Les lumières éclatantes de Shibuya, Shinjuku et Ginza incarnent pour moi le Japon moderne. Individuellement, ce sont des enseignes commerciales, mais ensemble, elles forment une mosaïque de néons, un spectacle fluide et interconnecté de couleurs et d'optimisme. C'est cette énergie que je canalise dans ma série
CityLights, qui célèbre l'harmonie lumineuse de la ville.
Peut-être que le fait d'être sino-canadien, un hybride entre deux mondes, m'a donné une flexibilité naturelle, une capacité à passer d'un univers à l'autre et une vision du monde pleine de possibilités et d'opportunités. Cette énergie d'excitation, d'émerveillement et de déambulation imprègne mon travail à travers divers médias. Je pense que le fait d'avoir grandi au Canada a nourri cette fluidité: la capacité d'appartenir et d'être accepté sous toutes ses formes. C'est ce qui me permet de faire le pont entre mes univers créatifs ici au Canada, au Japon et ailleurs. Je suis absolument honoré et ravi de présenter ces univers à la Galerie Prince Takamado.
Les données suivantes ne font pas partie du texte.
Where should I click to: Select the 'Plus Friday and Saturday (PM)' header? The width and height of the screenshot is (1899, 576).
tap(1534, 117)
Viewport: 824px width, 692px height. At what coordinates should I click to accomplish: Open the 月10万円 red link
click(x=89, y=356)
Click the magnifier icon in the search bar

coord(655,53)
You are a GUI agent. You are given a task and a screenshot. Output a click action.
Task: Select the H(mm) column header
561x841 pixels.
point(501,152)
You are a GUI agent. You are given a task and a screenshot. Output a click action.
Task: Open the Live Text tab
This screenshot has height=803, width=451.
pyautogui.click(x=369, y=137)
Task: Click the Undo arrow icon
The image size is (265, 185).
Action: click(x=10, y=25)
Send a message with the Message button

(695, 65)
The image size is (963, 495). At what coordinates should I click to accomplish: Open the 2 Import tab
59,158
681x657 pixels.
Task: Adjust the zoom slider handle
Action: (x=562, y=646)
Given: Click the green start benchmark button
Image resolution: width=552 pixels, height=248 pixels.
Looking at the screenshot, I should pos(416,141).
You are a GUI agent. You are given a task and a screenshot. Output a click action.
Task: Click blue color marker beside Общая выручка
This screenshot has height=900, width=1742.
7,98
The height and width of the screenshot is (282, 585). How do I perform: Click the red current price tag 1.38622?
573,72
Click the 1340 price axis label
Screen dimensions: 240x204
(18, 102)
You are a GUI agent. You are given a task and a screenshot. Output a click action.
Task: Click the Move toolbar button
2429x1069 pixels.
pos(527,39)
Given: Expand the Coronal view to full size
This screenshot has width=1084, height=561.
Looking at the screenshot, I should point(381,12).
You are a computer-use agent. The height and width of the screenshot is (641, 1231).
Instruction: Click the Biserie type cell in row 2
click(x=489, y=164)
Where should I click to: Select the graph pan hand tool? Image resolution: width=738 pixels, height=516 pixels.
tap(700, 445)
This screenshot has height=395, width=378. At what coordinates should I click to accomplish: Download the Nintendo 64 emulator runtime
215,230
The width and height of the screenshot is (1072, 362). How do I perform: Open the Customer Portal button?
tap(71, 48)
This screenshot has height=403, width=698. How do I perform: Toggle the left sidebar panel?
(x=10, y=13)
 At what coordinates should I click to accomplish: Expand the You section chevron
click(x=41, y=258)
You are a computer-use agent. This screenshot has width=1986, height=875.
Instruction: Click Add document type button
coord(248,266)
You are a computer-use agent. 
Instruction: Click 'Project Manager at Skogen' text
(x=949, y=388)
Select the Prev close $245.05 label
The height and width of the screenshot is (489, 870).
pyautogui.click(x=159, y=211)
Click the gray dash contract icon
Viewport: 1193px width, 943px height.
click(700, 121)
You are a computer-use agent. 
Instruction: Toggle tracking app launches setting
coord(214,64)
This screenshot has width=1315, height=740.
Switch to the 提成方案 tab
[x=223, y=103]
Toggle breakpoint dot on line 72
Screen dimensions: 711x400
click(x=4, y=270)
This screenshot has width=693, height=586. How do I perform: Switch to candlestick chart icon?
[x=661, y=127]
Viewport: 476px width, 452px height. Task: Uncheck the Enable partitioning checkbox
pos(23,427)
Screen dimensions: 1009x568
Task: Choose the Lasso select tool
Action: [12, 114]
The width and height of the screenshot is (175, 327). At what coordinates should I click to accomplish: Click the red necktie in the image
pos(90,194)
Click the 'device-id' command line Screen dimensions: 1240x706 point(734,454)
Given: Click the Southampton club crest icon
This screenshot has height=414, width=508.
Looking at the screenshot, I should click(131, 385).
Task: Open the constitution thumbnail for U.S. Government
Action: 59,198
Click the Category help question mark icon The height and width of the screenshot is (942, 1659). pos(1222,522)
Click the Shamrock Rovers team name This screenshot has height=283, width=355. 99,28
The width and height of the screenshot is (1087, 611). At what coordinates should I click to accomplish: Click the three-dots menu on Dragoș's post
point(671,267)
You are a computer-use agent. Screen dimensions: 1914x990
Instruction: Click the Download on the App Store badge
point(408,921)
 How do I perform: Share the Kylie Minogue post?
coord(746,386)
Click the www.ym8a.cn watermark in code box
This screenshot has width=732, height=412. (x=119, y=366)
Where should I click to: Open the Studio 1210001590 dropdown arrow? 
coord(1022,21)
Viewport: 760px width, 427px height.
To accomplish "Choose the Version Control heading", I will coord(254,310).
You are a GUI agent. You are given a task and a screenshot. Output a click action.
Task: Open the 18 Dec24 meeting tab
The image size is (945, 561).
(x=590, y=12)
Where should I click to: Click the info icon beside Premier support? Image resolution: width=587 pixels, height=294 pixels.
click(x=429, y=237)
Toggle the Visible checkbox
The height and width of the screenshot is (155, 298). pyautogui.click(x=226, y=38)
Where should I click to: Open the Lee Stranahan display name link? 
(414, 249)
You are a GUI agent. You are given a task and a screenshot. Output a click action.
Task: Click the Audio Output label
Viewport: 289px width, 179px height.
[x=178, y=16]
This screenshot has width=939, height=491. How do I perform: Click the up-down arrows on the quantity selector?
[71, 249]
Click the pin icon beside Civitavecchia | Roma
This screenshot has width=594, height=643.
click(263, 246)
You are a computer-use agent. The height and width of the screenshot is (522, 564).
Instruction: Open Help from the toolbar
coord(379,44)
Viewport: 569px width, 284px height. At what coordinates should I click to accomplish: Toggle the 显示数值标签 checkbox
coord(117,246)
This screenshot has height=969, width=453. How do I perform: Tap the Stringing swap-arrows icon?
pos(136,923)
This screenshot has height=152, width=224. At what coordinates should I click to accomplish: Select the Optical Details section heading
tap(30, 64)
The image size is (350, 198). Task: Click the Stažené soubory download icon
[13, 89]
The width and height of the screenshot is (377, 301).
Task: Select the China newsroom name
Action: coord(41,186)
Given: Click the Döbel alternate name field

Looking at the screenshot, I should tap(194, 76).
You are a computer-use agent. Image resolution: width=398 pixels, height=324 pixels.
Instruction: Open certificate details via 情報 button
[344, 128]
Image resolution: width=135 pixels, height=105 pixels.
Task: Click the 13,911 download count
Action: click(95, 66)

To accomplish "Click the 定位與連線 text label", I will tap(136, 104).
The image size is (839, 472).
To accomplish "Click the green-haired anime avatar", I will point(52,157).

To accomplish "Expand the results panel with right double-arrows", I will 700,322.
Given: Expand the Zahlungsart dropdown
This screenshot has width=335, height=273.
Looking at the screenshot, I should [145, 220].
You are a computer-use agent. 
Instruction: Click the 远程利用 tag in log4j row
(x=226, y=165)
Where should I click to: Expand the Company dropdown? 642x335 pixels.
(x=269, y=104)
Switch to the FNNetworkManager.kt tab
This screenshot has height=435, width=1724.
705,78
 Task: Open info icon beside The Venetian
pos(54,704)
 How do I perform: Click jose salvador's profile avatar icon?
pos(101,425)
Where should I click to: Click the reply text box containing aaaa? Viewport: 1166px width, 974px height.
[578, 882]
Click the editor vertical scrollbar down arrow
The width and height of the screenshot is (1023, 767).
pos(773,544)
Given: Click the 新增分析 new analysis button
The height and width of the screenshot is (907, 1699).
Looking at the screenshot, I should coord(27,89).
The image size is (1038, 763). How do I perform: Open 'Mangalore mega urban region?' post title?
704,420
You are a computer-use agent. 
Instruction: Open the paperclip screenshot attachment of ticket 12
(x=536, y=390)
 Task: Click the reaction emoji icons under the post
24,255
Qu'est-ce qui vous enthousiasme dans les possibilités futures de l'art génératif?
L'art génératif n'a pas de limites. Les données informatiques et le codage deviennent ma palette de couleurs infinies, produisant des résultats passionnants, surprenants et parfois imprévisibles, voire performatifs.
Pendant mes études à l'université Carleton, j'ai découvert le collectif d'avant-garde japonais Gutai et son manifeste rédigé par Jirō Yoshihara, qui évoque la beauté qui émerge lorsque la matière révèle ses propres caractéristiques. Il s'agissait d'un cours optionnel dispensé par le professeur Ming Tiampo, qui a ensuite co-organisé l'exposition historique
Gutai: Splendid Playground au Solomon R. Guggenheim Museum de New York en 2013. Ni l'esprit ni la matière ne dominent; ils coexistent en harmonie. Cette philosophie m'inspire: créer un équilibre où les données informatiques, le codage et l'intention artistique s'épanouissent ensemble. Mon travail peut être statique ou en mouvement, en phase avec les saisons ou les rythmes – un terrain de jeu où j'explore et suscite des idées à la croisée du codage, de la créativité et de l'innovation. Et je ne fais que commencer.